• Data records
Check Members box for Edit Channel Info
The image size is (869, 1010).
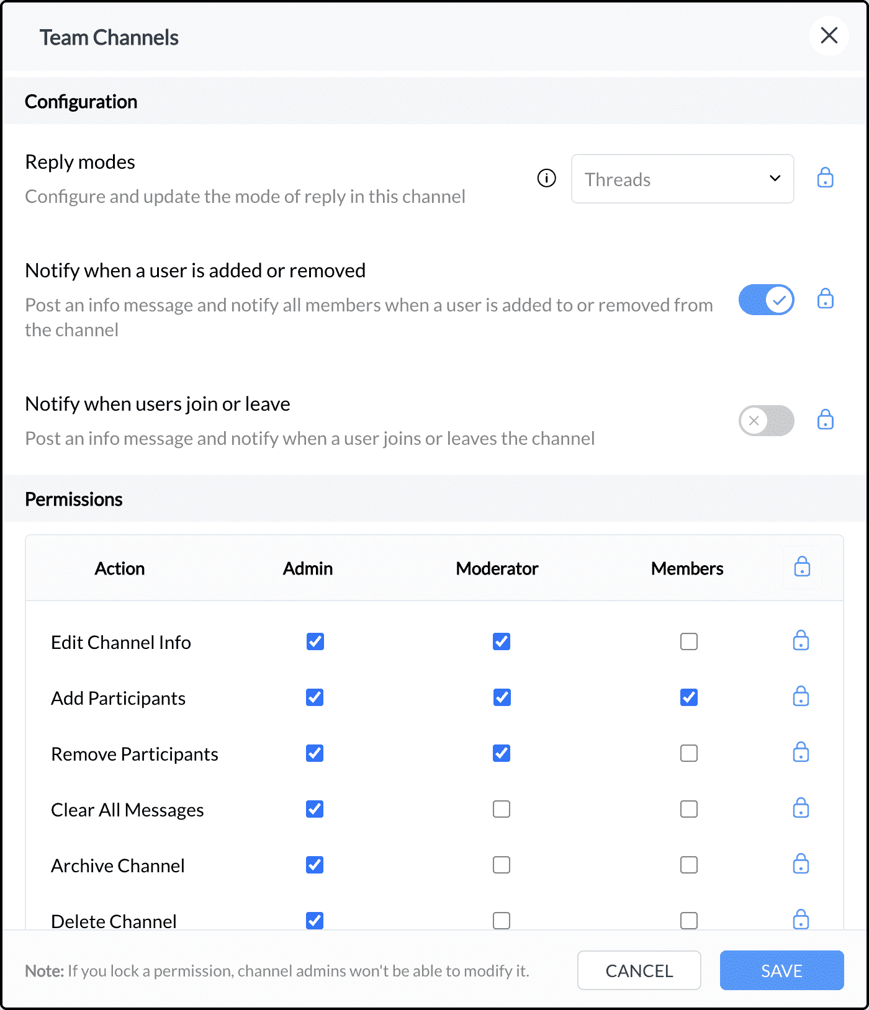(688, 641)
--
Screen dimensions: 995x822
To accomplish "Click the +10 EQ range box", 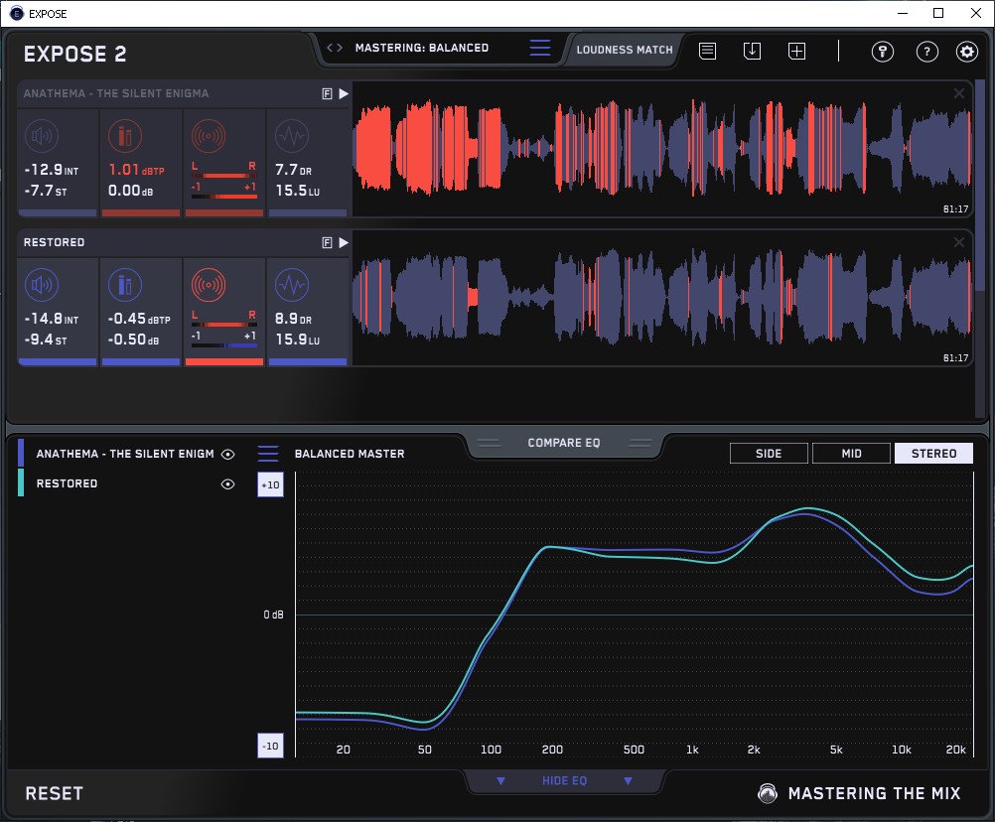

• Exercise objective
Leaving each picture behind, please give again exactly the lines above from the one with "Screen dimensions: 995x822" through the one with "the +10 EQ range", both included, and no others.

• Response to the task
Screen dimensions: 995x822
To accomplish "Click the +10 EQ range box", 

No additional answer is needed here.